=== Short problem ===
Rewrite every line of the items below as a numbered list, skipping blank lines. Omit the pictures from your answer.

Dataset items
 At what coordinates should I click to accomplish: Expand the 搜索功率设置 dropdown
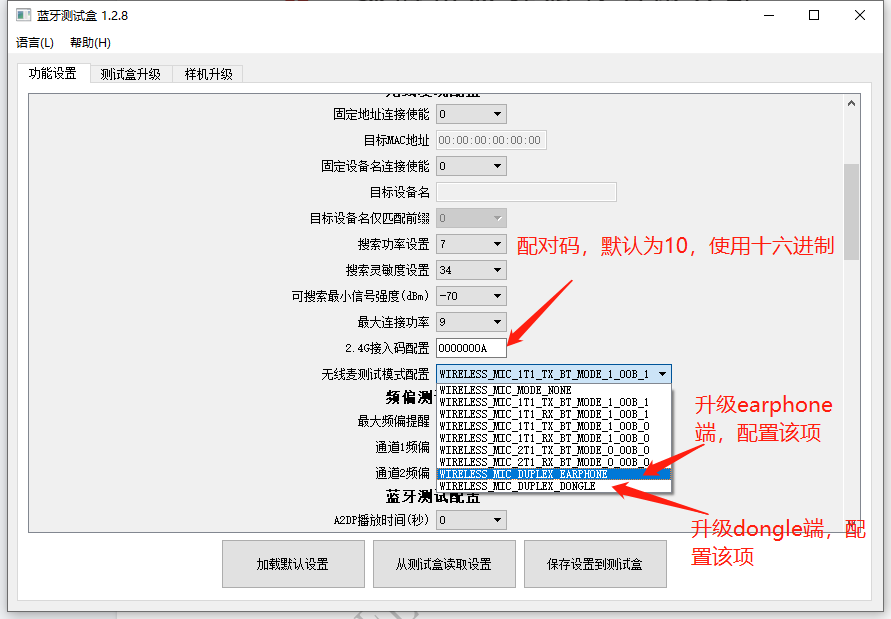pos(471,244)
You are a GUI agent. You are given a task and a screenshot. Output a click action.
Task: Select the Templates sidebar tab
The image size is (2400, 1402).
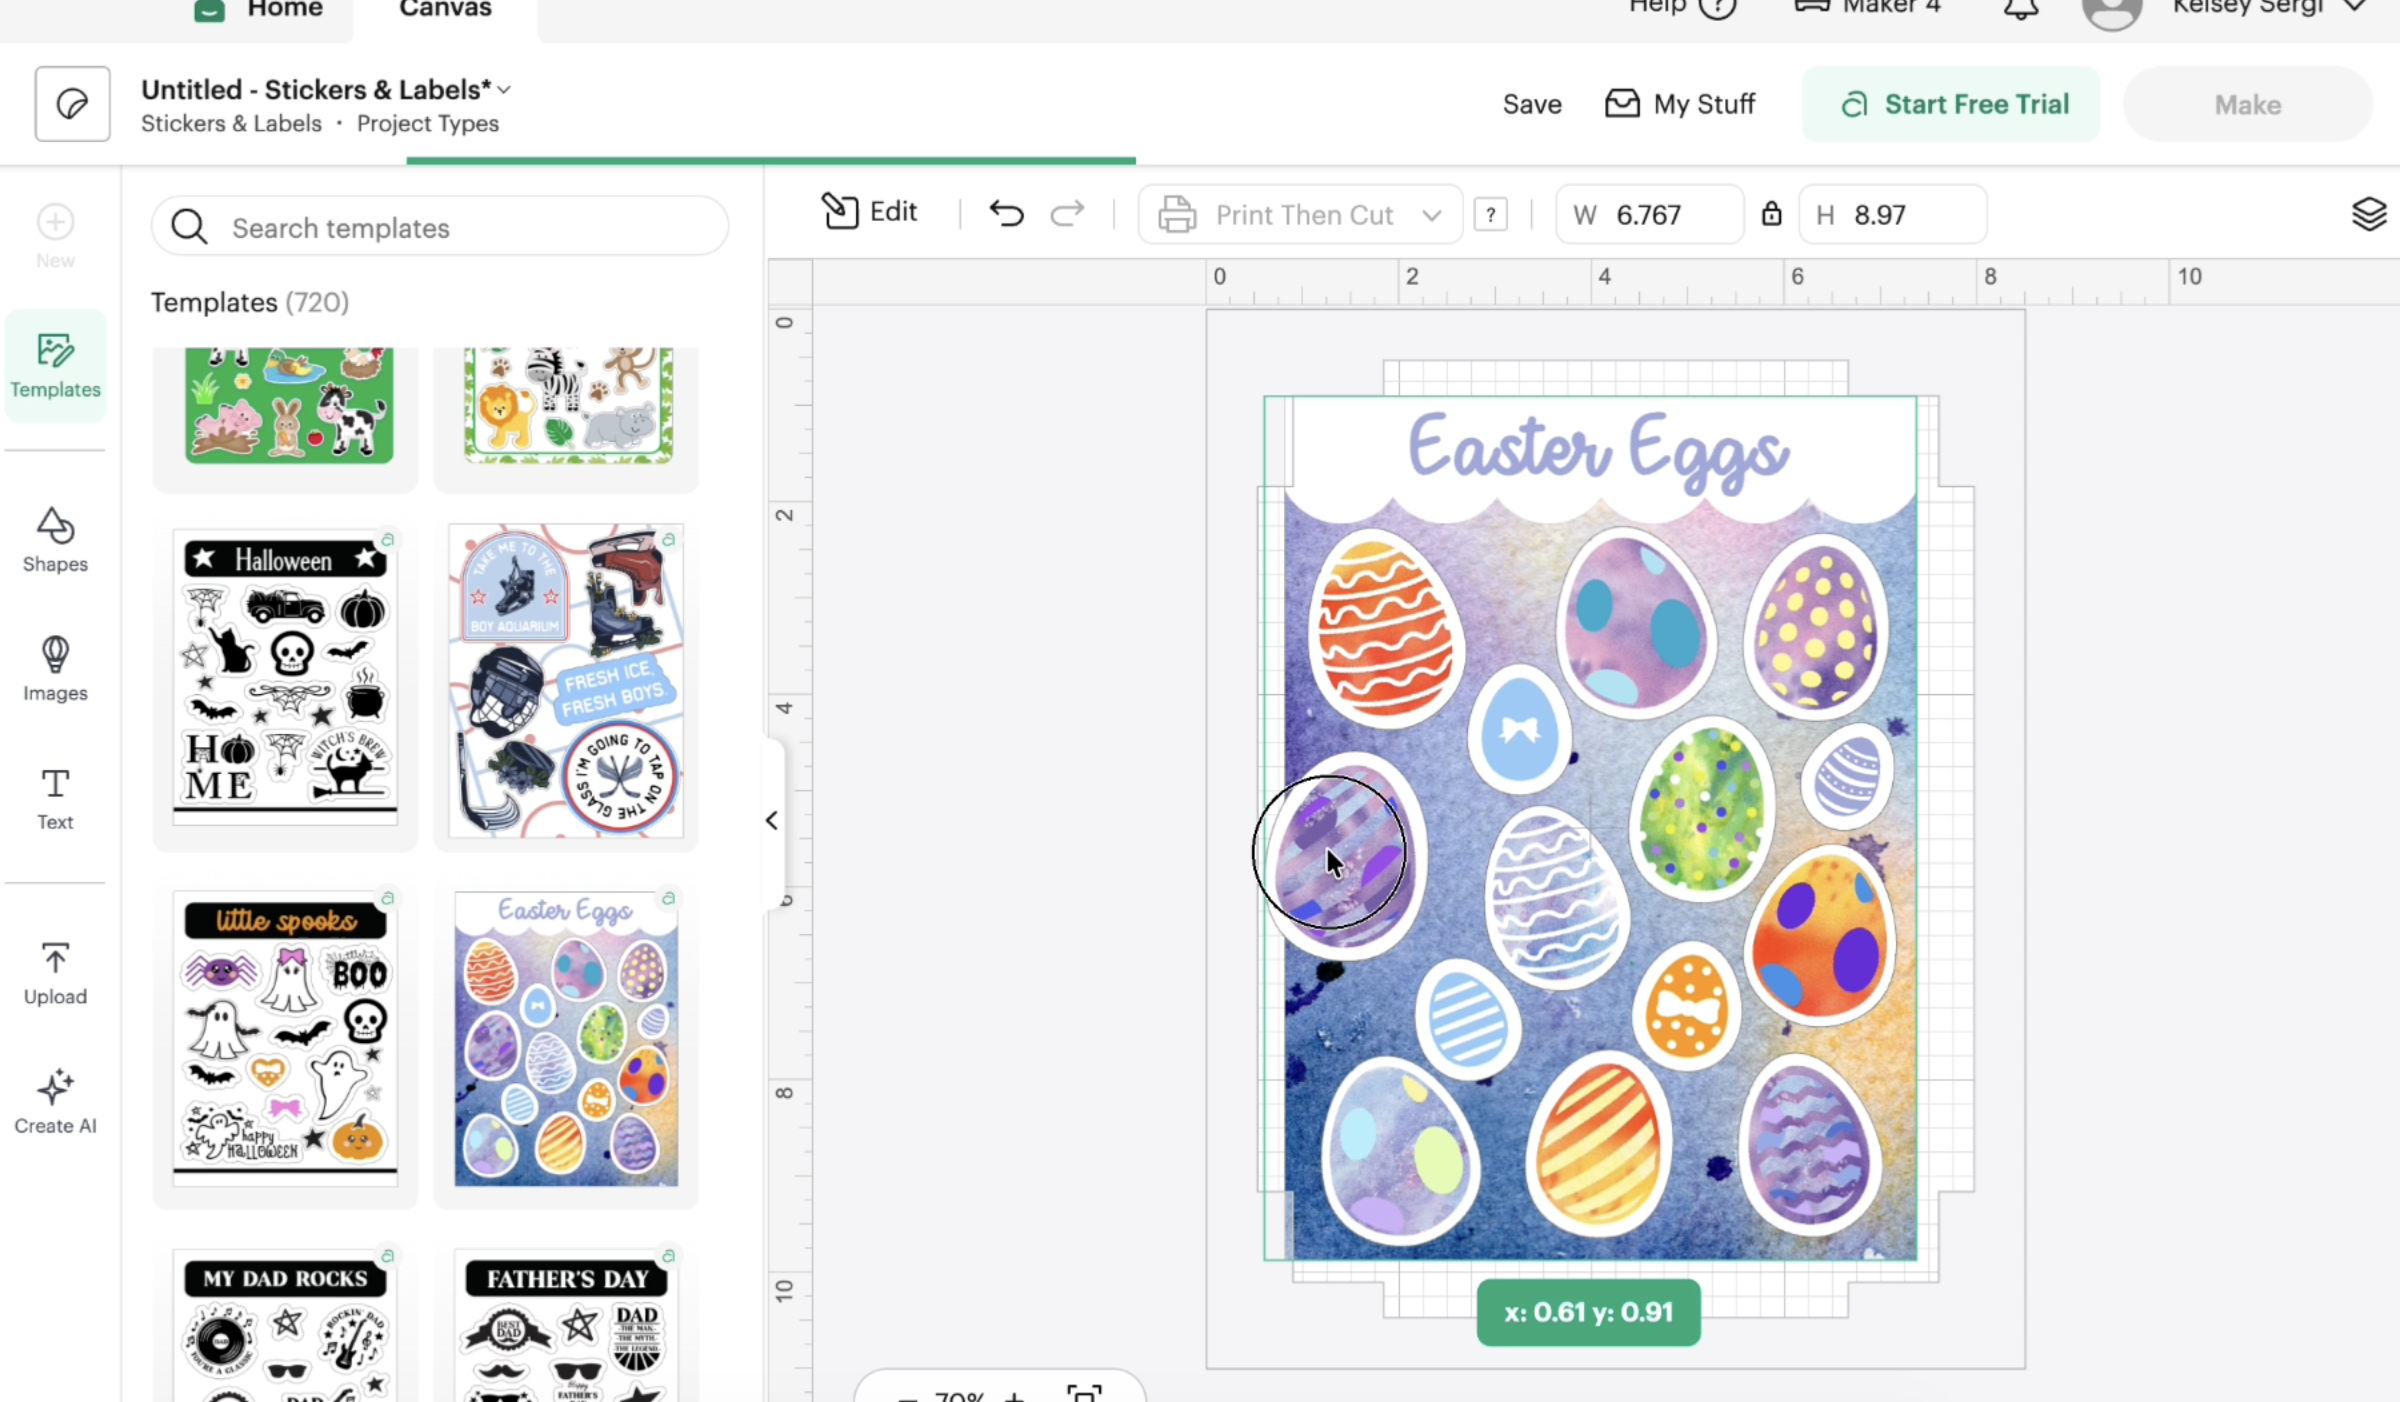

=== Written solution ===
1.  At what coordinates should I click to accomplish: Expand the 搜索功率设置 dropdown
2. pos(471,244)
3. You are a GUI agent. You are given a task and a screenshot. Output a click action.
4. Task: Select the Templates sidebar tab
5. The image size is (2400, 1402).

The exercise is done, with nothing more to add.